[Opening Materials provided section]
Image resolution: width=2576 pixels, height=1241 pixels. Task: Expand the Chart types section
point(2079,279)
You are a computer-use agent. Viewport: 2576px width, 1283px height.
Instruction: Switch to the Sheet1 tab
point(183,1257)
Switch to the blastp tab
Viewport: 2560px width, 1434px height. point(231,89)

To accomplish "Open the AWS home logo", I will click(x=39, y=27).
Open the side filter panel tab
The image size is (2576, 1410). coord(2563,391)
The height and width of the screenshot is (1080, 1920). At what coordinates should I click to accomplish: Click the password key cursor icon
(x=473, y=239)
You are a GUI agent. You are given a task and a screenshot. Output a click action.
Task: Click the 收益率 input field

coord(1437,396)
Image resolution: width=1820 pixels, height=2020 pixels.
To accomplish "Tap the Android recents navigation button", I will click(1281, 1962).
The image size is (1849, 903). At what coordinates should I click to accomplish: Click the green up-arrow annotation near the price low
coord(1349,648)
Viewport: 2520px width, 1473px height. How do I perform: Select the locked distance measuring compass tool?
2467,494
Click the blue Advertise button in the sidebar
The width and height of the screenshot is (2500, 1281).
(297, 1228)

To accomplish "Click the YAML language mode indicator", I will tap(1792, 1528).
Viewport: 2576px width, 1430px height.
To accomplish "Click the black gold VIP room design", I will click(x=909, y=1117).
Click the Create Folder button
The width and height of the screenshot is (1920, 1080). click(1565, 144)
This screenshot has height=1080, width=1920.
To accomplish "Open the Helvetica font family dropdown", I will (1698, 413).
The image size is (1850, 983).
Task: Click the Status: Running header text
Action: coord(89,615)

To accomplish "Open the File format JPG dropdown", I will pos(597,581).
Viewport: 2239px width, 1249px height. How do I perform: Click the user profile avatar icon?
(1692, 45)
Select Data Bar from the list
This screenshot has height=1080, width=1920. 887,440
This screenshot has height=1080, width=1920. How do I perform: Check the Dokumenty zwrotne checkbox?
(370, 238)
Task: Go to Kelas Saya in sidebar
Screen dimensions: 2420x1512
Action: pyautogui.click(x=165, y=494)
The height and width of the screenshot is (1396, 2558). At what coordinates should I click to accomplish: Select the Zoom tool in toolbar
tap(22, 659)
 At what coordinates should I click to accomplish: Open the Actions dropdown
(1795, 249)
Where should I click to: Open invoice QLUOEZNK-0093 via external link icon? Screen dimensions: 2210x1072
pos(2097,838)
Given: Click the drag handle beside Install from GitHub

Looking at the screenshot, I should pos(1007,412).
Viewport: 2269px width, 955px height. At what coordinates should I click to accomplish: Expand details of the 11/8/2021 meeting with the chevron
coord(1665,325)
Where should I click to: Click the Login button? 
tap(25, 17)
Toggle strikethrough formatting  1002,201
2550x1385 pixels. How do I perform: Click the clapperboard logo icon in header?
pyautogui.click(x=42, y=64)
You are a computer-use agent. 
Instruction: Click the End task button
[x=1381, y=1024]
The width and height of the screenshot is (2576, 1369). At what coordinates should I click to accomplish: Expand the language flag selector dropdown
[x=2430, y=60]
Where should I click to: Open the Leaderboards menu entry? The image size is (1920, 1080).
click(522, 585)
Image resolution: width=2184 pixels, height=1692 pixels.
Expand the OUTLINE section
[Closing Materials provided section]
*Work to complete*
The final stretch of the listing, from the line containing "The width and height of the screenshot is (2576, 1369)." through its last line, both included, is to be output exactly and by itself.

*Your solution*
The width and height of the screenshot is (2576, 1369). At what coordinates should I click to accomplish: Expand the language flag selector dropdown
[x=2430, y=60]
Where should I click to: Open the Leaderboards menu entry? The image size is (1920, 1080).
click(522, 585)
Image resolution: width=2184 pixels, height=1692 pixels.
Expand the OUTLINE section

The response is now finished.